[Stored records]
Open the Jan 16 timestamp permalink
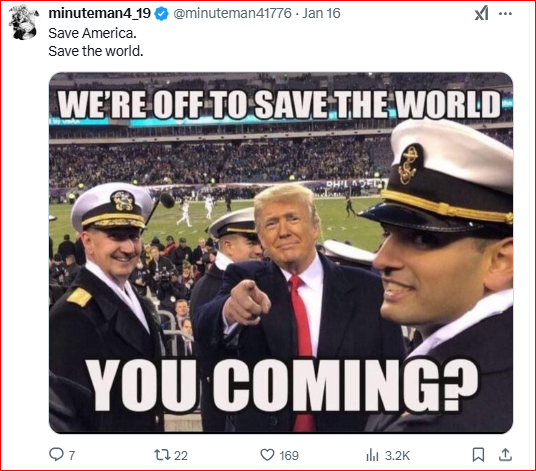Image resolution: width=536 pixels, height=471 pixels. point(321,14)
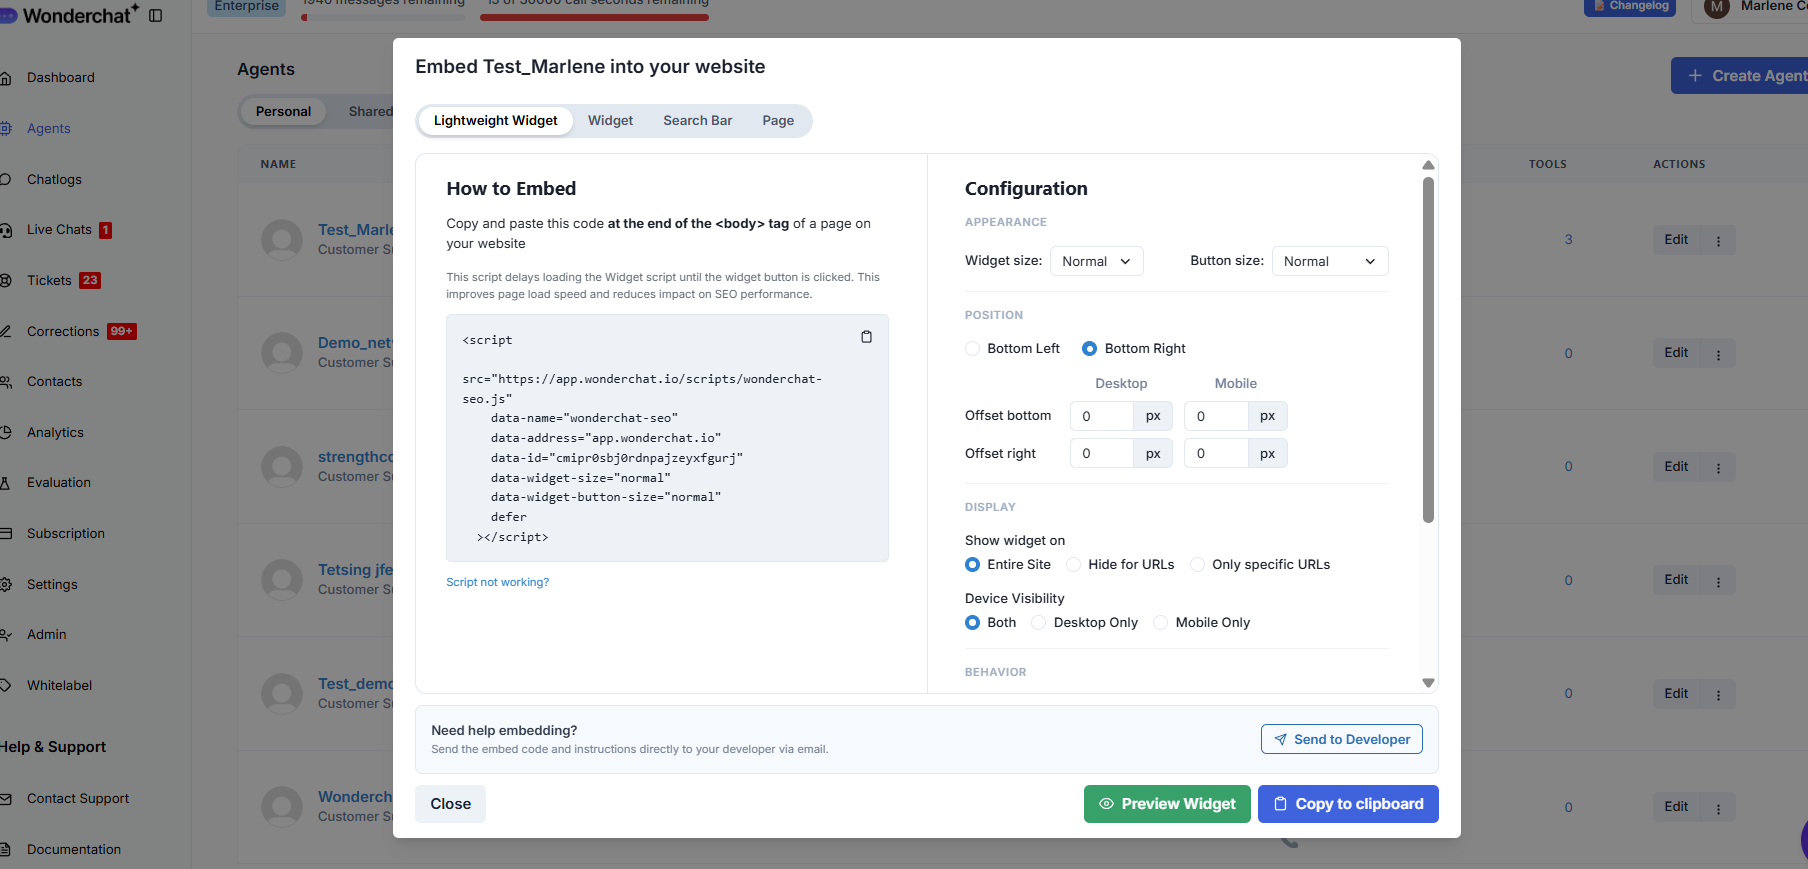Viewport: 1808px width, 869px height.
Task: Click the Send to Developer button
Action: coord(1341,740)
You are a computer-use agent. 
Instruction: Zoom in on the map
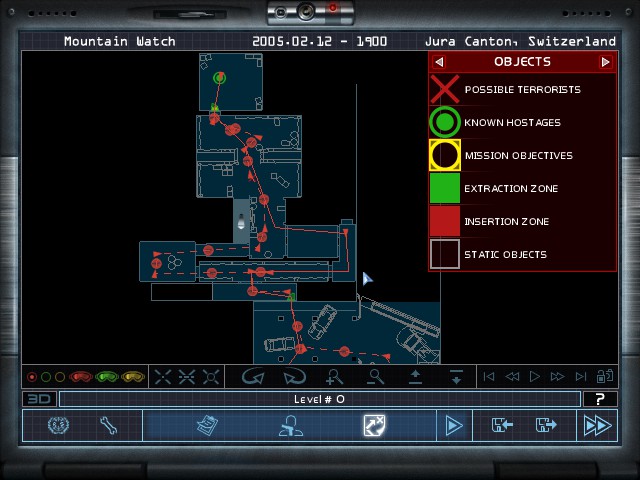[x=335, y=377]
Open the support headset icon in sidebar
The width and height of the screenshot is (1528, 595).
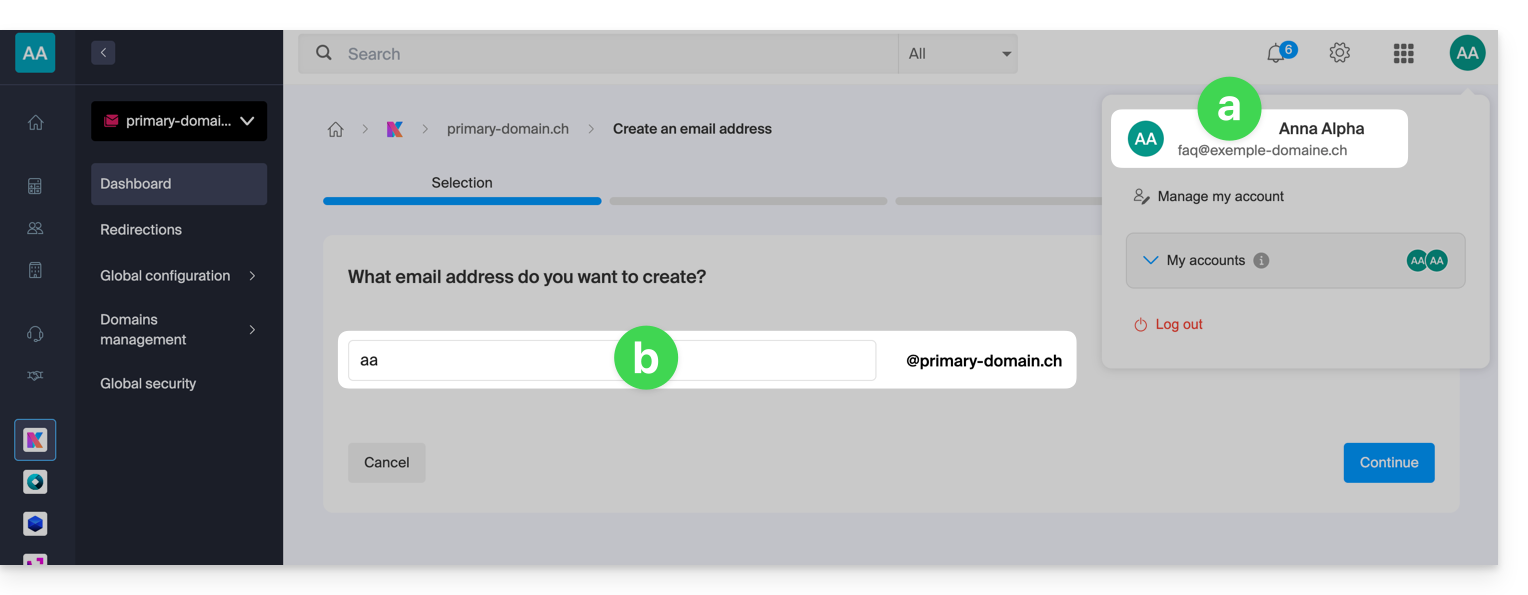click(x=35, y=334)
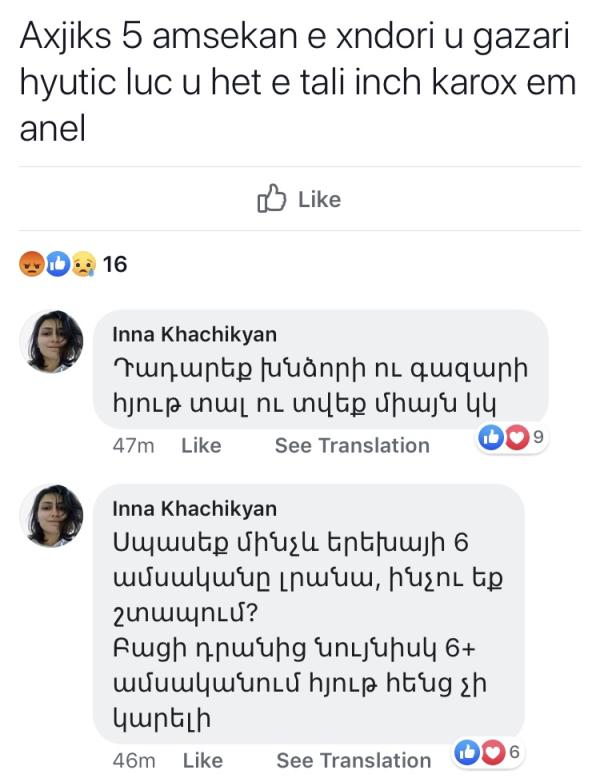Select See Translation under the 47m comment

coord(352,445)
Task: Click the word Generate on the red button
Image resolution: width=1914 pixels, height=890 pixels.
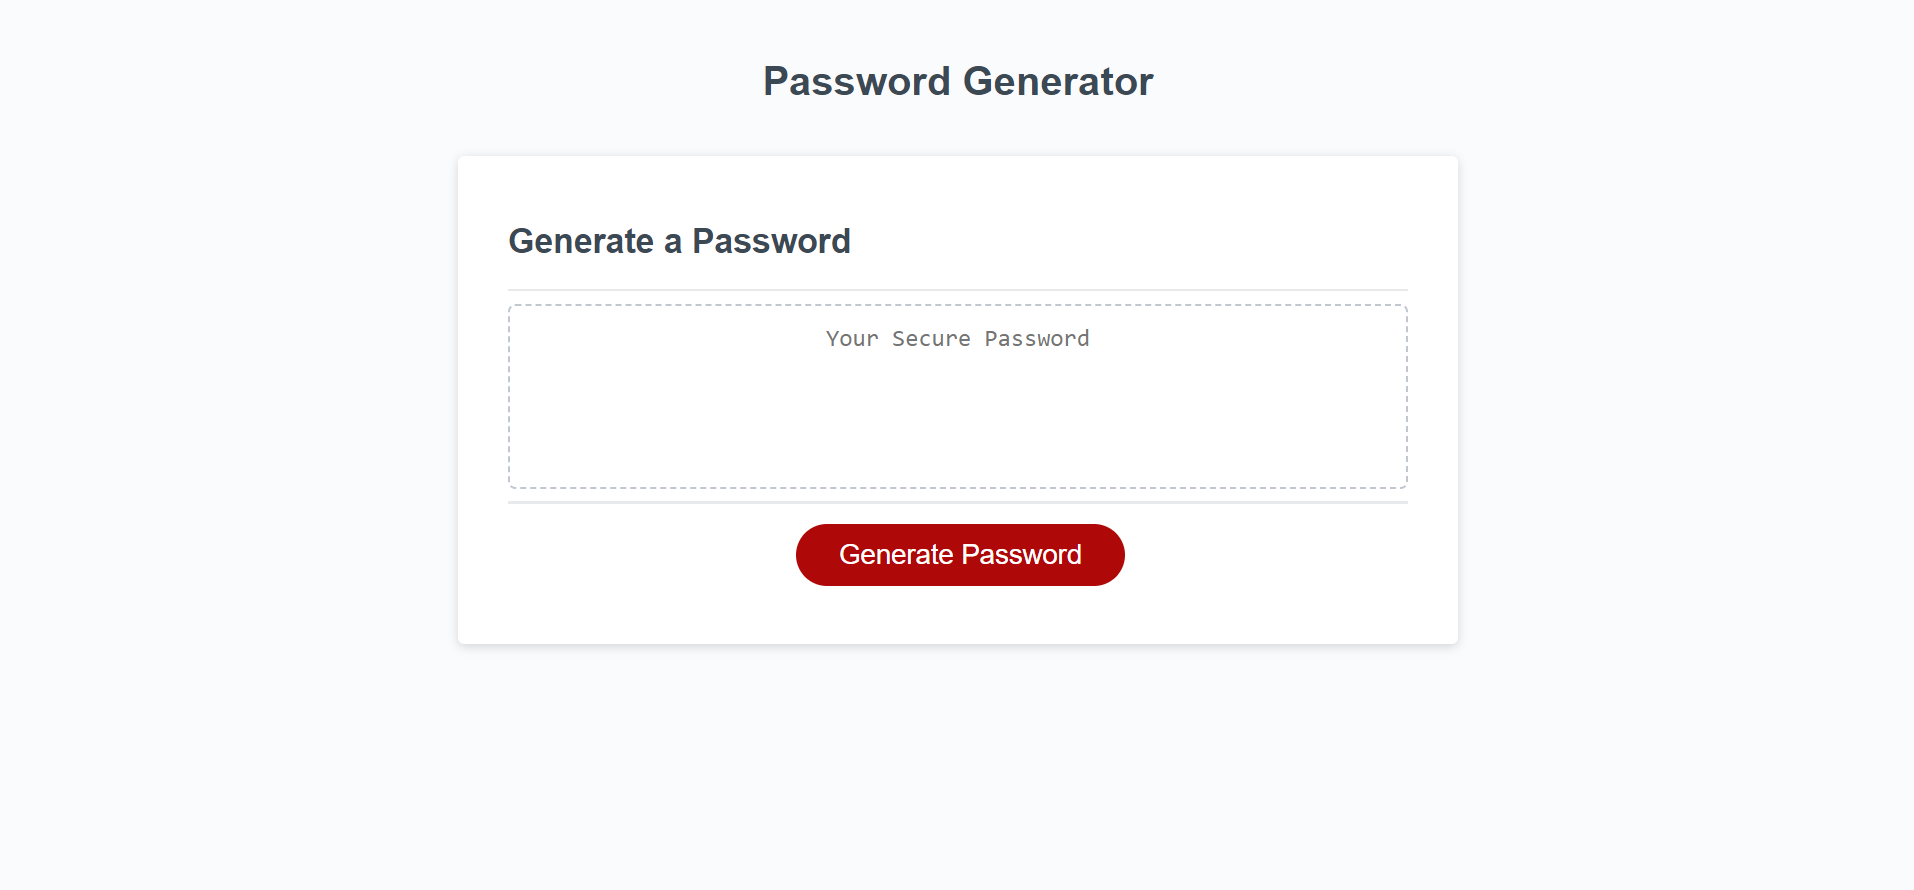Action: point(896,555)
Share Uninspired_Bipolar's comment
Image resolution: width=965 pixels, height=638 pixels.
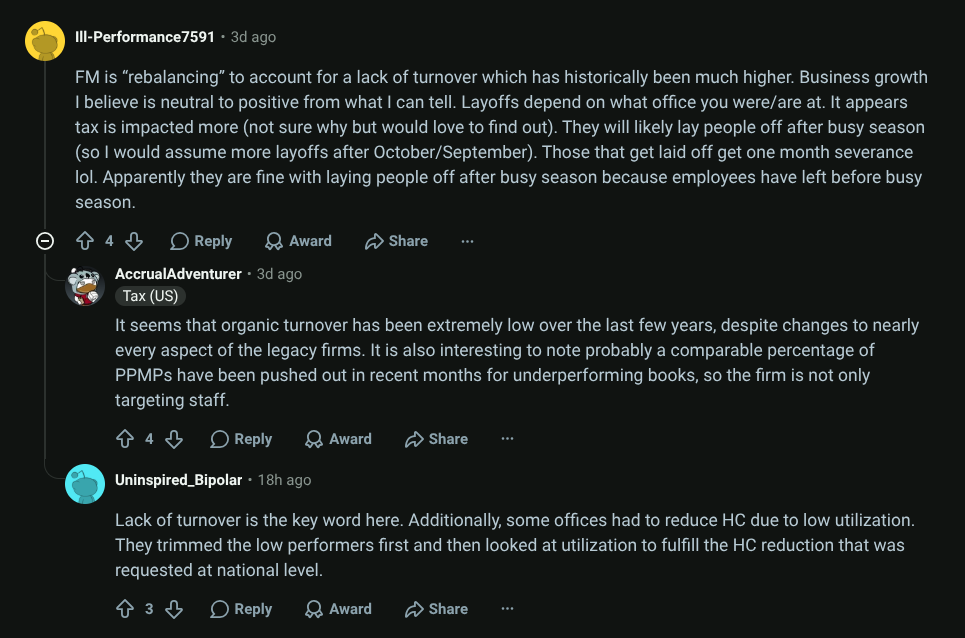click(x=436, y=609)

## TASK OBJECTIVE
Please retype exactly the lines from the line containing "You are a computer-use agent." through the final line of the records above, inclusive, leaving out any pictures.

## TASK RESULT
You are a computer-use agent. 
Instruction: Zoom in on the map
[x=335, y=377]
Open the support headset icon in sidebar
The width and height of the screenshot is (1528, 595).
click(x=35, y=334)
Select See Translation under the 47m comment

coord(352,445)
Task: Click the word Generate on the red button
Image resolution: width=1914 pixels, height=890 pixels.
Action: point(896,555)
Share Uninspired_Bipolar's comment
Image resolution: width=965 pixels, height=638 pixels.
click(x=436, y=609)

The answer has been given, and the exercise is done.